CoreLogic's national Home Value Index (HVI) revealed a 1.1% increase, which was close to the 1.2% gain recorded in May.
Since finding a floor in February, the national measure of housing values has gained 3.4%.
Every mainland capital city saw dwelling values rise in June, with CoreLogic’s research director, Tim Lawless, noting that Sydney continues to lead the cycle.
“Sydney home values increased another 1.7% in June, taking the cumulative recovery since the January trough to 6.7%. In dollar terms, Sydney’s median housing values are rising by roughly $4,262 a week,” he said.
A lack of available supply continues to be the main factor keeping upwards pressure on housing values, Mr Lawless said. “Through June, the flow of new capital city listings was nearly -10% below the previous five-year average and total inventory levels are more than a quarter below average. Simultaneously, our June quarter estimate of capital city sales has increased to be 2.1% above the previous five-year average.”
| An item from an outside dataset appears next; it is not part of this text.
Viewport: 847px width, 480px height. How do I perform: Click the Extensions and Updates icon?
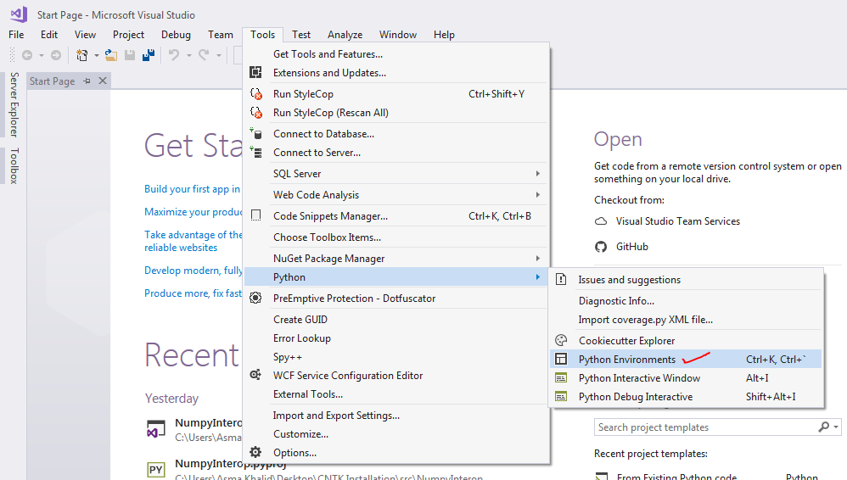[x=255, y=73]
According to Shane Oliver, Head of Investment Strategy and Chief Economist AMP current projections suggests that property prices have already reached the bottom of this cycle and will rise around 5% next year as interest rates start to fall.
Shane Oliver attributes the resurgence in property values to a combination of factors. One key factor is an inherent disparity between the demand and supply of homes, creating an imbalance. Additionally, the AMP economist believes there is a sense of FOMO (fear of missing out) influencing the market dynamics. Furthermore, the surge in immigration, which is expected to surpass a record of 400,000 this year, has contributed to the fastest population growth in 15 years. Simultaneously, the supply of new dwellings is decreasing due to declining building approvals, further impacting the property market.
“Talk of rising prices and shortages has in turn further boosted demand with an element of FOMO (fear of missing out) attracting buyers into the market who until earlier this year were still waiting for lower prices before coming back in.
“At the same time the “sticker shock” of rate hikes appears [to] have worn off for less interest rate constrained buyers, although this will likely prove to be temporary as rates keep rising.”
Away from the capital cities, regional housing values have also trended higher, albeit at a slower pace relative to the capitals. The combined regionals index also recorded a fourth consecutive month of growth, taking housing values 1.2% higher than the recent low in February.